DOI: 10.4230/DagRep.11.1.1

Scalable Data Structures (Dagstuhl Seminar 21071)

Authors: Gerth Stølting Brodal, John Iacono, Markus E. Nebel, and Vijaya Ramachandran

Published in: Dagstuhl Reports, Volume 11, Issue 1 (2021)

Abstract

This report documents the program and the outcomes of Dagstuhl Seminar 21071 "Scalable Data Structure". Even if the field of data structures is quite mature, new trends and limitations in computer hardware together with the ever-increasing amounts of data that need to be processed raise new questions with respect to efficiency and continuously challenge the existing models of computation. Thermal and electrical power constraints have caused technology to reach "the power wall" with stagnating single processor performance, meaning that all nontrivial applications need to address scalability with multiple processors, a memory hierarchy and other communication challenges. Scalable data structures are pivotal to this process since they form the backbone of the algorithms driving these applications.
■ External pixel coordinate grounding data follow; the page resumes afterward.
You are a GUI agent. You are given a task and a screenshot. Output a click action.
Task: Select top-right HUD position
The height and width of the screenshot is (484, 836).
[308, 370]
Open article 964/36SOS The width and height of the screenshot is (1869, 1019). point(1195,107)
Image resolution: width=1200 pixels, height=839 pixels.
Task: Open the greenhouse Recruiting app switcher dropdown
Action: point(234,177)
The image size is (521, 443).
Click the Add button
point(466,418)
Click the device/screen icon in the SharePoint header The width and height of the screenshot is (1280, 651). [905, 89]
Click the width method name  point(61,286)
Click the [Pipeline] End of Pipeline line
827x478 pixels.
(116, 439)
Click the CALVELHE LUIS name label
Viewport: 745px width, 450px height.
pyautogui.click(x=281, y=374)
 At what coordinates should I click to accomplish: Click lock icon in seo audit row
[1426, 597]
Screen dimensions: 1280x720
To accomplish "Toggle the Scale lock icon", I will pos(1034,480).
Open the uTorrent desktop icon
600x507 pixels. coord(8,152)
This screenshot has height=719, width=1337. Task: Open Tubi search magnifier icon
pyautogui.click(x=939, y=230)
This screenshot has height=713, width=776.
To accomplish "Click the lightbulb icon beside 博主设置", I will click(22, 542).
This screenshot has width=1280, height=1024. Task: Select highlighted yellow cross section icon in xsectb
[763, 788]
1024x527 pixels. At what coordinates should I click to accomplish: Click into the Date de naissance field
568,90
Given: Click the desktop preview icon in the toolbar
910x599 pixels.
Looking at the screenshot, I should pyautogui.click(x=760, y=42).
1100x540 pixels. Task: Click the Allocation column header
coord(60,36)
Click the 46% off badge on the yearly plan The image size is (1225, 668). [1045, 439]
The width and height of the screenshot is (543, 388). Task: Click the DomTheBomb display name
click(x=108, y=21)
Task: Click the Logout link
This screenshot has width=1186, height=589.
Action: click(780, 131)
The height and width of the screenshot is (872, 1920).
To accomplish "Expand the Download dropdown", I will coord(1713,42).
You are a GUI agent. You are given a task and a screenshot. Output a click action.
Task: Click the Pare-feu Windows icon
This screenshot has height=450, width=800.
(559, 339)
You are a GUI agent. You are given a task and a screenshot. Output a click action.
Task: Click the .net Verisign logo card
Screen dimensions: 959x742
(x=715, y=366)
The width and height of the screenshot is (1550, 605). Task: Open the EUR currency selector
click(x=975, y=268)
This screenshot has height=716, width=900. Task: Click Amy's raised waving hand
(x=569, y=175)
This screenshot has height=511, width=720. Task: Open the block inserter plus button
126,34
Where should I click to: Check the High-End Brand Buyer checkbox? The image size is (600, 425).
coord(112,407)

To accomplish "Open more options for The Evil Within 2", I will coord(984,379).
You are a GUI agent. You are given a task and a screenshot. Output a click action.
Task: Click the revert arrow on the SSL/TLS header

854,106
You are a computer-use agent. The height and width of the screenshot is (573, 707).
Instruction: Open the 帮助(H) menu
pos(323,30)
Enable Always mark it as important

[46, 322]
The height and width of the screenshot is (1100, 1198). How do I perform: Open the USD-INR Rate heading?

The extended abstracts included in this report contain both recent state of the art advances and lay the foundation for new directions within data structures research.

Cite as

Gerth Stølting Brodal, John Iacono, Markus E. Nebel, and Vijaya Ramachandran. Scalable Data Structures (Dagstuhl Seminar 21071). In Dagstuhl Reports, Volume 11, Issue 1, pp. 1-23, Schloss Dagstuhl – Leibniz-Zentrum für Informatik (2021)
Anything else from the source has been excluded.